**Extracted information:**
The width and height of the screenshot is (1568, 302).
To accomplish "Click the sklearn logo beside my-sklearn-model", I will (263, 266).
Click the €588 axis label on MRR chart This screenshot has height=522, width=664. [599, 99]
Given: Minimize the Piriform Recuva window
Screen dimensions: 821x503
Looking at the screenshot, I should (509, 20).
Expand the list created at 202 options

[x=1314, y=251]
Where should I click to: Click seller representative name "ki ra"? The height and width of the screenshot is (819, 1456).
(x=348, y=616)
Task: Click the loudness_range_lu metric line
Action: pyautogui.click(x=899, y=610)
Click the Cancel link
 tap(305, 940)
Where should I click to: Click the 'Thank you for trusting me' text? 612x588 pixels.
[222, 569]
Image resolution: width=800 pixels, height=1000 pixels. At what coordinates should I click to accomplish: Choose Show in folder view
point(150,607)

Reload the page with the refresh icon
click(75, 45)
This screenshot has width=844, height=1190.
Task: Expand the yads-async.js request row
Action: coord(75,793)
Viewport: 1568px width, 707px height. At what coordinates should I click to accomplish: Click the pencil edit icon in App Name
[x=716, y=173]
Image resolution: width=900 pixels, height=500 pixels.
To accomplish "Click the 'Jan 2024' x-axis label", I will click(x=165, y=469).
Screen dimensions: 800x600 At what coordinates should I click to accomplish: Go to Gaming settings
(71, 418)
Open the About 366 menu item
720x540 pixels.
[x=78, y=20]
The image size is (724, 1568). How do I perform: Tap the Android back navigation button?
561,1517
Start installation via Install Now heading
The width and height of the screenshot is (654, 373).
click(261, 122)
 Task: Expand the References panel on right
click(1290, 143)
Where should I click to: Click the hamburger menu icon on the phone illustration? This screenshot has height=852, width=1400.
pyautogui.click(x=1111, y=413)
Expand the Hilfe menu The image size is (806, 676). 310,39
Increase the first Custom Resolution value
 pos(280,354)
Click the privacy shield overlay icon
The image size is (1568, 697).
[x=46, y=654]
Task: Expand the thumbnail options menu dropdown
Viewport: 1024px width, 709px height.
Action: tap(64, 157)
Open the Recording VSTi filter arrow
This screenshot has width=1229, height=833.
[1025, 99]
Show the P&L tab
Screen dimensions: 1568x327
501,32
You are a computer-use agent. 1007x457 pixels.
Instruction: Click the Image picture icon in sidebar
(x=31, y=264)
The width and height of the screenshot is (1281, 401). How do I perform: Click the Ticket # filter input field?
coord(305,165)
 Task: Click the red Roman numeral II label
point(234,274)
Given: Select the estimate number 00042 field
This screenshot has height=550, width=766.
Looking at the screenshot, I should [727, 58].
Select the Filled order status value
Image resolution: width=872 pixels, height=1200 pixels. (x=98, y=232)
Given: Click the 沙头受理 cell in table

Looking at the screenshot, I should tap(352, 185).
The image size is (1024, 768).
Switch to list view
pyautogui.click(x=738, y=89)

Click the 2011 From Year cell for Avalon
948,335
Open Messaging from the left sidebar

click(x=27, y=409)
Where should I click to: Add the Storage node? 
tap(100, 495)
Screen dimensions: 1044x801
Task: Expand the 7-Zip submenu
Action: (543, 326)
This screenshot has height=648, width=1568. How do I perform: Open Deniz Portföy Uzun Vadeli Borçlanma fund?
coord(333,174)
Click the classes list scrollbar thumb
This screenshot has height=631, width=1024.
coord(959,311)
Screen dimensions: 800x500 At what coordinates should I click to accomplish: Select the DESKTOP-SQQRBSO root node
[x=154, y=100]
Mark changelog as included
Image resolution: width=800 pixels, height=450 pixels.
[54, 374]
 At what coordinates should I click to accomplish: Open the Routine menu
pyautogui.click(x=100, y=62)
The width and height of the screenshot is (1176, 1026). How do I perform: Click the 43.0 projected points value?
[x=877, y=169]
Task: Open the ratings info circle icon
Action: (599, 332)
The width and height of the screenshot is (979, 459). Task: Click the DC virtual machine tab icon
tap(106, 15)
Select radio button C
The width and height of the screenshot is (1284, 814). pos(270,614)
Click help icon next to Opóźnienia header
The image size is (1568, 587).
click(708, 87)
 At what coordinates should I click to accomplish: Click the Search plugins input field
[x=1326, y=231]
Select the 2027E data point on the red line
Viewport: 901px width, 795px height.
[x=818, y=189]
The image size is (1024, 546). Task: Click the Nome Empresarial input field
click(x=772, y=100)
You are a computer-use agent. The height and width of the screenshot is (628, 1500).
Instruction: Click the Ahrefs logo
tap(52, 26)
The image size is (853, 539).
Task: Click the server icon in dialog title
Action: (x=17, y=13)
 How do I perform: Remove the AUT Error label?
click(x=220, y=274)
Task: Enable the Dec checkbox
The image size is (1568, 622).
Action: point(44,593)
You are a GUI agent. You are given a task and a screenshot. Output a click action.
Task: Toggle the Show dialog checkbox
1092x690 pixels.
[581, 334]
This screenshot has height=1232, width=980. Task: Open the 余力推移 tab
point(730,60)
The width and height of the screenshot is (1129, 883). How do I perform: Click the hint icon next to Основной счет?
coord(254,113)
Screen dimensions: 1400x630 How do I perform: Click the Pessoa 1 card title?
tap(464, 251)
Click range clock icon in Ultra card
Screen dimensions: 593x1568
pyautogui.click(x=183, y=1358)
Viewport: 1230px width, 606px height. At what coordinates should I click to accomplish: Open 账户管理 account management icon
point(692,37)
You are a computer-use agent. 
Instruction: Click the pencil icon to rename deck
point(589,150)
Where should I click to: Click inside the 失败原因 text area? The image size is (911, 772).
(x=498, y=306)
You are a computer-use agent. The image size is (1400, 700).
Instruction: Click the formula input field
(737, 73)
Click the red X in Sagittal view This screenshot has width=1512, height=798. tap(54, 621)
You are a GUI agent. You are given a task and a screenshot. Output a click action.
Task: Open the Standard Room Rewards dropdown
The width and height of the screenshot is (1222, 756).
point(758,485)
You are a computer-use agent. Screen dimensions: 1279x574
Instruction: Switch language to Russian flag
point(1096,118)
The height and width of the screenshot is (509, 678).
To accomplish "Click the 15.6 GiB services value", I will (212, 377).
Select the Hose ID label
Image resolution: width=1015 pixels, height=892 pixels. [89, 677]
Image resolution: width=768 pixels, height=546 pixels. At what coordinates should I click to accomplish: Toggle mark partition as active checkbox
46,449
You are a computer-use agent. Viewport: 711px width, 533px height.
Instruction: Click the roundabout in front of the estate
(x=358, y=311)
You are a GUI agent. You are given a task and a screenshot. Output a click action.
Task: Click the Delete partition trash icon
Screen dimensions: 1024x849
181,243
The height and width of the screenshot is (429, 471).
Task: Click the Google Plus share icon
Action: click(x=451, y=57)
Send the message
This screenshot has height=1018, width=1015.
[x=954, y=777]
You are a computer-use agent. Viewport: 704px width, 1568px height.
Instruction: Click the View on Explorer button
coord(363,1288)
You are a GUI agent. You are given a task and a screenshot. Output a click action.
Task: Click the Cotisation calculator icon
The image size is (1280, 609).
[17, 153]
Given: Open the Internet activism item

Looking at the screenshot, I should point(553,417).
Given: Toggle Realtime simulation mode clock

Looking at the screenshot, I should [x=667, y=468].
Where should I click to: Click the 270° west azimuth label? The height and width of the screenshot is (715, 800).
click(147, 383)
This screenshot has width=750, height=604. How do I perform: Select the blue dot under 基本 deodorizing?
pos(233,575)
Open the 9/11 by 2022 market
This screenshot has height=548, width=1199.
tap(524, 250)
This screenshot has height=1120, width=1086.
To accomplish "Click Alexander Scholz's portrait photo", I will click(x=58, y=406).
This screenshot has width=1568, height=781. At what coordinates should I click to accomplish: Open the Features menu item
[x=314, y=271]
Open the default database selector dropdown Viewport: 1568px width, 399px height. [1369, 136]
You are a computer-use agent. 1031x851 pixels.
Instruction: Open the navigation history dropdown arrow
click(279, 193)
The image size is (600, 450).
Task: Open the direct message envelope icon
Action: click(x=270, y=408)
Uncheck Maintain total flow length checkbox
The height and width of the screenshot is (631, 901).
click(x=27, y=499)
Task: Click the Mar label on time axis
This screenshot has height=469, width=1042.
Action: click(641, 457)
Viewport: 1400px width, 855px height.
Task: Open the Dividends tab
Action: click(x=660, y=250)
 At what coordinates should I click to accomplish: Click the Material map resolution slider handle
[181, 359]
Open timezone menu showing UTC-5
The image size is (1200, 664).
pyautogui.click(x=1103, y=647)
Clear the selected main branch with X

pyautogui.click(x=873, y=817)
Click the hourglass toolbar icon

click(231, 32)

**Exercise objective:** Count each line of the data where the word "axis" appears, then reply with the total only.

**Response below:** 3